● Your task
The required output is the lines below from the line containing "Where should I click to: Toggle" to the line containing "Task: Click the maximize square button", inclusive, retyped exactly. No other lines belong in it.

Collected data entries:
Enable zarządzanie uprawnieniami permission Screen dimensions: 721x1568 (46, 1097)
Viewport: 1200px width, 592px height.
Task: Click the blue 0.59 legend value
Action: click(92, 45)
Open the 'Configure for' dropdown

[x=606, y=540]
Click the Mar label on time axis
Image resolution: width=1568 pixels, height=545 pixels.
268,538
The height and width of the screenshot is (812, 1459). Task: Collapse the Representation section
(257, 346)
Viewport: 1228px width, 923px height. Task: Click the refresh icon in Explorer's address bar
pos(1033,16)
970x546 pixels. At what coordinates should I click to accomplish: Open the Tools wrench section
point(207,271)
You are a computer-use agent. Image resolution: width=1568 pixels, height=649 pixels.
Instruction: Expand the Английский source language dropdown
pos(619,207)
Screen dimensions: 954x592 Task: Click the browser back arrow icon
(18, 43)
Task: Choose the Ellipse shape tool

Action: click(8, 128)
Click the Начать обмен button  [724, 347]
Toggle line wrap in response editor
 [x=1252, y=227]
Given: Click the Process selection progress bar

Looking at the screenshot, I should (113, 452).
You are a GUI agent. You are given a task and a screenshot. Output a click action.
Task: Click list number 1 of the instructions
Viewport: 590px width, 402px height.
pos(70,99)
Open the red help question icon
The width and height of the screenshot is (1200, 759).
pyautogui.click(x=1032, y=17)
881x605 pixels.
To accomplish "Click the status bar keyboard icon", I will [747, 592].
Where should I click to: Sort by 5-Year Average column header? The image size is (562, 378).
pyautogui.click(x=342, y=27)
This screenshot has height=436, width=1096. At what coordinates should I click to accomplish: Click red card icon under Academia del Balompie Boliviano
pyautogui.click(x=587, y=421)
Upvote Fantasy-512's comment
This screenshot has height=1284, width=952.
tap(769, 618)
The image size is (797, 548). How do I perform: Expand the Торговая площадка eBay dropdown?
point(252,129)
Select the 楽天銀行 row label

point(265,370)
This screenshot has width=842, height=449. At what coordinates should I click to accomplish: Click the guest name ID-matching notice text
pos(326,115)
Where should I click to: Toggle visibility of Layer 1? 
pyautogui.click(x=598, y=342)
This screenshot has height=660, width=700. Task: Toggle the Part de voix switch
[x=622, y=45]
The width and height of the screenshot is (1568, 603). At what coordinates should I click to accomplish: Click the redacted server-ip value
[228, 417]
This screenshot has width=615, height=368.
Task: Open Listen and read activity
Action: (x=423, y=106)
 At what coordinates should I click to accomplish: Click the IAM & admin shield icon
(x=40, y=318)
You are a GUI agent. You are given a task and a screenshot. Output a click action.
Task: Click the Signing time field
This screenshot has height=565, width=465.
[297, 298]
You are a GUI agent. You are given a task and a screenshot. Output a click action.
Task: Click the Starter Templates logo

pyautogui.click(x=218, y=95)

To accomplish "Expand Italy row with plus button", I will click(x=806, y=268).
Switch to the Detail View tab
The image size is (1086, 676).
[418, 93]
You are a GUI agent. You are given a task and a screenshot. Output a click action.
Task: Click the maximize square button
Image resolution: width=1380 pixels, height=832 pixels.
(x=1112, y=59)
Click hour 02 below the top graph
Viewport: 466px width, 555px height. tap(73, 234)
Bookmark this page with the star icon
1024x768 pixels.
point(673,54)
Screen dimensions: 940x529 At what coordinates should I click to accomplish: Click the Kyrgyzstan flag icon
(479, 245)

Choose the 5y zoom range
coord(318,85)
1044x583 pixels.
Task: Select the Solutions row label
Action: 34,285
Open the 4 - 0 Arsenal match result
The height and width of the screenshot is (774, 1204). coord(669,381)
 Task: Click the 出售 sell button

● Response
Where should I click to: Toggle visibility of Layer 1? 
pyautogui.click(x=598, y=342)
This screenshot has height=660, width=700. Task: Toggle the Part de voix switch
[x=622, y=45]
The width and height of the screenshot is (1568, 603). At what coordinates should I click to accomplish: Click the redacted server-ip value
[228, 417]
This screenshot has width=615, height=368.
Task: Open Listen and read activity
Action: (x=423, y=106)
 At what coordinates should I click to accomplish: Click the IAM & admin shield icon
(x=40, y=318)
You are a GUI agent. You are given a task and a screenshot. Output a click action.
Task: Click the Signing time field
This screenshot has height=565, width=465.
[297, 298]
You are a GUI agent. You are given a task and a screenshot. Output a click action.
Task: Click the Starter Templates logo

pyautogui.click(x=218, y=95)

To accomplish "Expand Italy row with plus button", I will click(x=806, y=268).
Switch to the Detail View tab
The image size is (1086, 676).
[418, 93]
You are a GUI agent. You are given a task and a screenshot. Output a click action.
Task: Click the maximize square button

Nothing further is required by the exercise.